By: Marlene Affeld
"There is no precious metal in the world coveted more than gold. The famous “yellow metal” has been a standard by which wealth is measured for centuries, and as civilizations took the first steps out of the Dark Ages and into international trade in the Middle Ages and beyond, gold was there as the standard unit of commerce used by nations and people who spoke different languages. Despite language and cultural barriers, everyone understands the value of gold. Today, gold remains a primary vehicle for private investment and the protection of wealth."
Now is the perfect time to invest in a gold claim. Although hording gold as a hedge against the devaluation of the dollar is a great idea, cut out the middleman and find your own gold on your own claim.
With the bottom falling out of oil prices and the stock market in a state of chaos, there are a lot of people lamenting they did not diversify their portfolios and invest in gold. When the finances of the world are volatile, investors flock to the security of gold, which in turn raises gold prices.
In today’s world of terrorist attacks, and financial uncertainty, many people, are converting assets to gold as it often out-performs other investment options. Historically, proves an excellent hedge against inflation with the price of gold typically increasing more than inflation.
Interwoven into the history and culture of the majority of the countries of the globe, gold is respected for its value and rich history. For 2,000 years gold has been an ideal method of protecting wealth; through wars, stock market crashes, and currency collapses, gold holds its value and is seen as a way to pass on wealth from generation to generation.
The increased wealth of emerging markets impacts the world demand for gold. India remains one of the world’s biggest consumers of gold with most worn as jewelry. In China, gold bars traditionally are used to store wealth with China’s demand remaining consistent.
The price of gold tripled between 1998 and 2008, dramatically escalating in value to a record value of a $1,000 an ounce. From 2008 to 2012, the price of gold went “through the roof” hitting an all-time high of $1,900.
Gold finished 2015 at $1.060 per ounce; down ten percent for the year. However, back then, investment advisers continued to recommend allocating a portion of one’s portfolio to the precious metal. Gold bounced back. Today, sage money managers remain confident in the power of gold, trusting in the knowledge that it has been exchanged for thousands of years and is a proven store of value.
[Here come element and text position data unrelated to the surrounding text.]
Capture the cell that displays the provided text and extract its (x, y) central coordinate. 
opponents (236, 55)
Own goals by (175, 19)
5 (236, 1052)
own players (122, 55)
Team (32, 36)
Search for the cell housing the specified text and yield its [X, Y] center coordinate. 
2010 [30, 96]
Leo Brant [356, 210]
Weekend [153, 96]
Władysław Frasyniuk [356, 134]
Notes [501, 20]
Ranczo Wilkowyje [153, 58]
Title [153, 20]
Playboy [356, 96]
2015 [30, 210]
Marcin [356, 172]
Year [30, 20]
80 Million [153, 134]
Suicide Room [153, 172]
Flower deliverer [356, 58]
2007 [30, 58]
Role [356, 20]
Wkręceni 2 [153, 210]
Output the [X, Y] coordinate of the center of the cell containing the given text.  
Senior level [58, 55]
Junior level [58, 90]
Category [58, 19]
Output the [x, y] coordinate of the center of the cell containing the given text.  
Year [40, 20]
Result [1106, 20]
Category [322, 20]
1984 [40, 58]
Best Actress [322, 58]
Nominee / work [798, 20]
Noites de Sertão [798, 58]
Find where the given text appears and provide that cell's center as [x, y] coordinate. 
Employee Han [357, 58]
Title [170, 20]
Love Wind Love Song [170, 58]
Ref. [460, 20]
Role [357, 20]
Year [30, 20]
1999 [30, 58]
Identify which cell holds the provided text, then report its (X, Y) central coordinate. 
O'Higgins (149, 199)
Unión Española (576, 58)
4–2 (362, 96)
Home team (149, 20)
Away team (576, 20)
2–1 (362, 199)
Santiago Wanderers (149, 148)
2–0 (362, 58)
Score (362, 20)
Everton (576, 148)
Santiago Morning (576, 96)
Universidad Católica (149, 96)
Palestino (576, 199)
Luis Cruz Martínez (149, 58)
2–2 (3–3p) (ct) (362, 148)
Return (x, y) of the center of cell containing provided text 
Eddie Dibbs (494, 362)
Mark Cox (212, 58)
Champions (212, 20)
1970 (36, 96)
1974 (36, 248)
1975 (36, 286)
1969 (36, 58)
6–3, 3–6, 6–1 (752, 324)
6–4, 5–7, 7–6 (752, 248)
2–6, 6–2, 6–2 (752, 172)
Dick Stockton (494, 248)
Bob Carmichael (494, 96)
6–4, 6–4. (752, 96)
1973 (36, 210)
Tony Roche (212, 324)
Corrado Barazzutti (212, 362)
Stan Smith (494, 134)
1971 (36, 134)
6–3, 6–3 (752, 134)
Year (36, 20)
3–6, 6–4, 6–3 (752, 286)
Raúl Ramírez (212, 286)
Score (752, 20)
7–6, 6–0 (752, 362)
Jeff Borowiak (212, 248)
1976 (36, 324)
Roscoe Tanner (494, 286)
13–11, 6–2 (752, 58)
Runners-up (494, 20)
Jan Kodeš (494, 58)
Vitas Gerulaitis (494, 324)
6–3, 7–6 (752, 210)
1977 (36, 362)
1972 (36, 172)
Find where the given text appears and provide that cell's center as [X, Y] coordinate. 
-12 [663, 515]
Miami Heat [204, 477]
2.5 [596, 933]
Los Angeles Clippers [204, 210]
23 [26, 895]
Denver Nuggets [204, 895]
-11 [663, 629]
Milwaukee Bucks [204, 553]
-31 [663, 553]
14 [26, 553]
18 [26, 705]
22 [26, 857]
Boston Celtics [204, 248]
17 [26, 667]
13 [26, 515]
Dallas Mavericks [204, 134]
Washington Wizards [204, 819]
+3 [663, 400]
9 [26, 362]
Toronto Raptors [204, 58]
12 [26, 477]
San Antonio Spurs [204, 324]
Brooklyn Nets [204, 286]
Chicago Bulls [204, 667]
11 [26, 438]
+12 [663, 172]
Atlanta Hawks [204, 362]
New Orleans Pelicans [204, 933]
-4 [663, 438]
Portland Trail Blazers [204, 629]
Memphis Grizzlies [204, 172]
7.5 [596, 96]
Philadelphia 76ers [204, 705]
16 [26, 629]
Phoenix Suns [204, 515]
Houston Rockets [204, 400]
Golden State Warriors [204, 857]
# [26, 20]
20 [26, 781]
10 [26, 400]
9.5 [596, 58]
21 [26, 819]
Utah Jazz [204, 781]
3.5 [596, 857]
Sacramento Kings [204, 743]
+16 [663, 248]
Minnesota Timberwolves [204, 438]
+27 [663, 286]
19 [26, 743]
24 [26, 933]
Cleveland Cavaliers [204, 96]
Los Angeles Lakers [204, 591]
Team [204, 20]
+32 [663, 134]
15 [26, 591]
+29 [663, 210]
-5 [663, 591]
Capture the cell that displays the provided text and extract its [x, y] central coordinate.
Symbolic of wealth, status, and power, gold not only retains its value when the economy is vigorous; it maintains its value during times of geopolitical uncertainty. Gold is often referred to as a “crisis commodity” as investors flee to its relative safety when world tensions threaten to disrupt the normal flow of commerce. Lord knows, we are in a crisis now as inflatioin skyrocks and we all are feeling the pinch.
Financial investors consider gold as an essential part of a diversified investment portfolio. The price of gold consistently increases in response to world events that deflate the value of paper investments such as stocks and bonds. Today gold is at $1975.00 and climbing.
Although the price of gold is cyclical and can be volatile in the short term, gold remains a sound hedge against inflation and the erosion of major currencies, making purchasing a gold claim an investment well worth consideration.